Action item: Below are lines of data, and only some are wanted. Please repeat exactly those from the line that has "This screenshot has height=819, width=1456." through the line that has "You are a computer-use agent.".
-- Recorded data follows --
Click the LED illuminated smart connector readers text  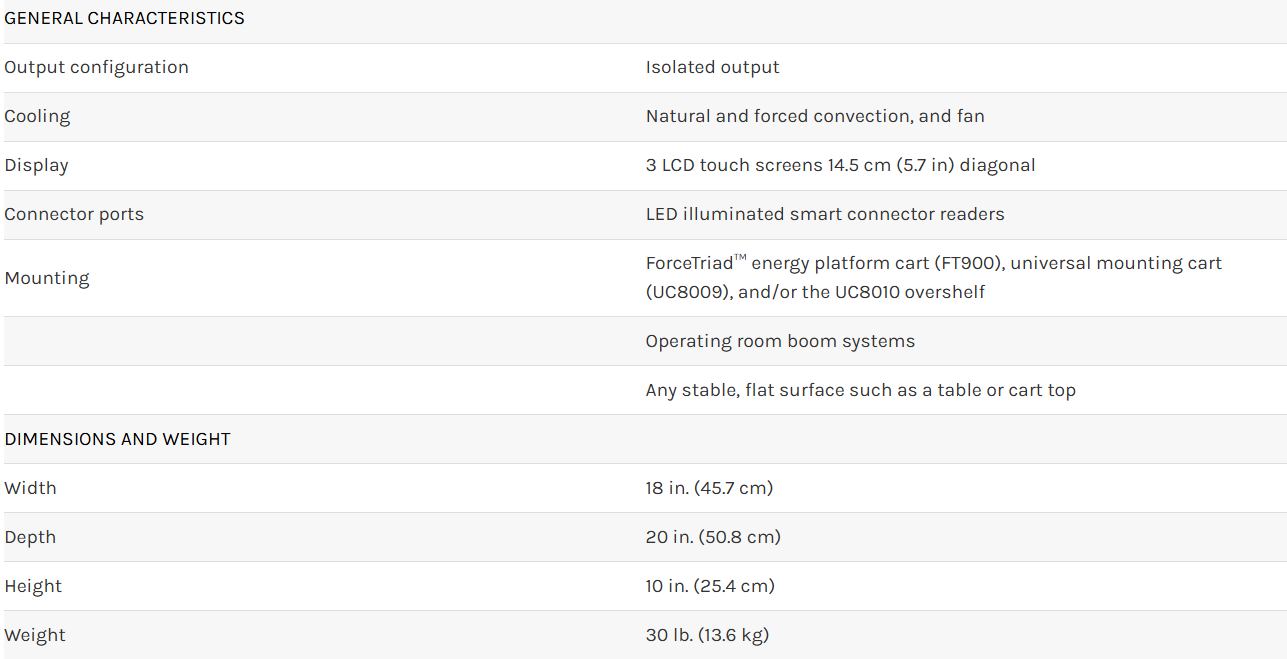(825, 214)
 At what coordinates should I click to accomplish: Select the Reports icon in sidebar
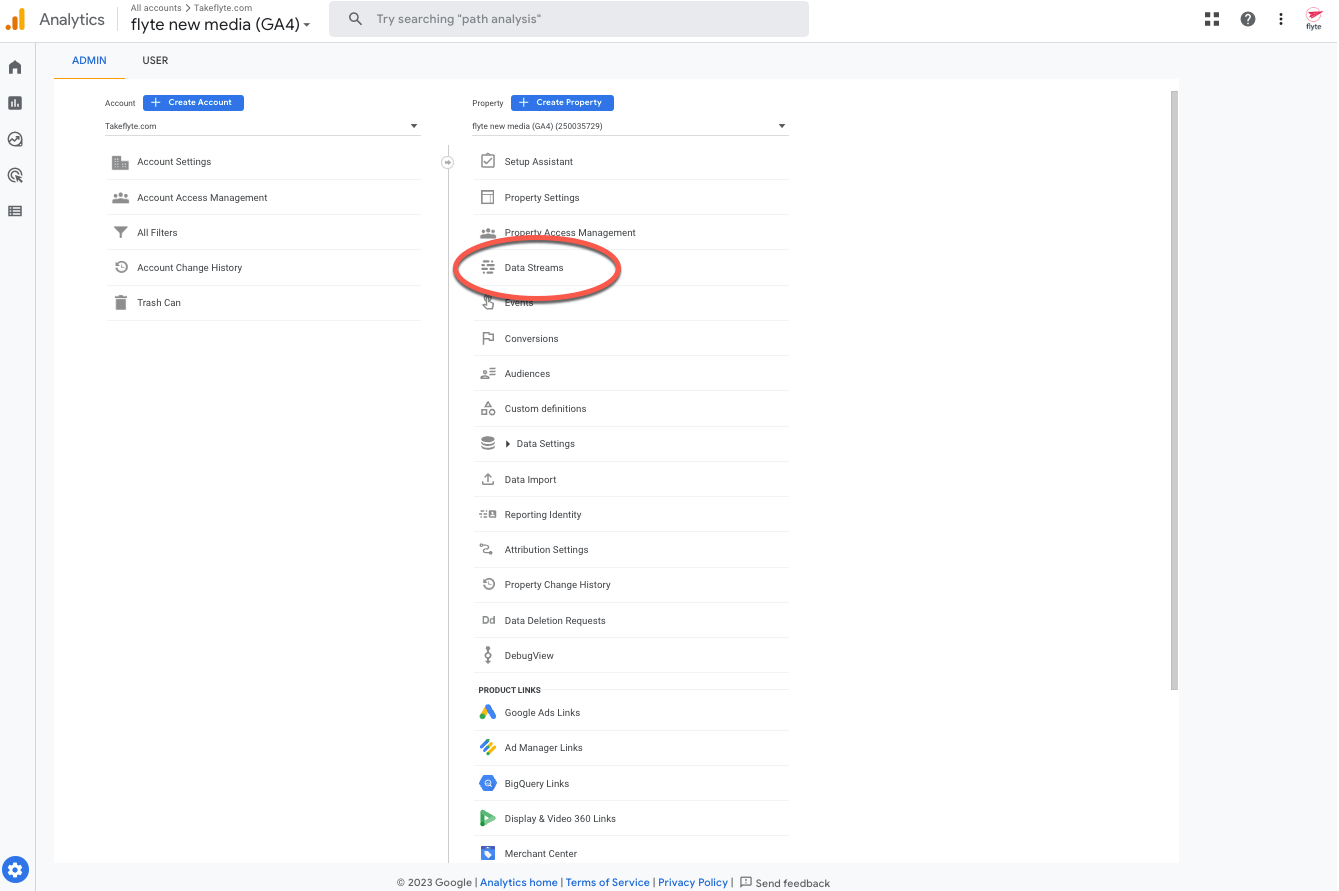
-- Recorded data concluded --
-- Recorded data follows --
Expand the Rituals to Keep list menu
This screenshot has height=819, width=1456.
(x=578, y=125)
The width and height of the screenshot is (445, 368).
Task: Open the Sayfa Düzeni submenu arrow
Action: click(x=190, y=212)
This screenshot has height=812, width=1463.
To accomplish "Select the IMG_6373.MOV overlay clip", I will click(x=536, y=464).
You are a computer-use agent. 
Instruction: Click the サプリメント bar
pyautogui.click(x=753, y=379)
-- Recorded data concluded --
Solution for this exercise:
This screenshot has height=819, width=1456.
(x=578, y=125)
The width and height of the screenshot is (445, 368).
Task: Open the Sayfa Düzeni submenu arrow
Action: click(x=190, y=212)
This screenshot has height=812, width=1463.
To accomplish "Select the IMG_6373.MOV overlay clip", I will click(x=536, y=464).
You are a computer-use agent. 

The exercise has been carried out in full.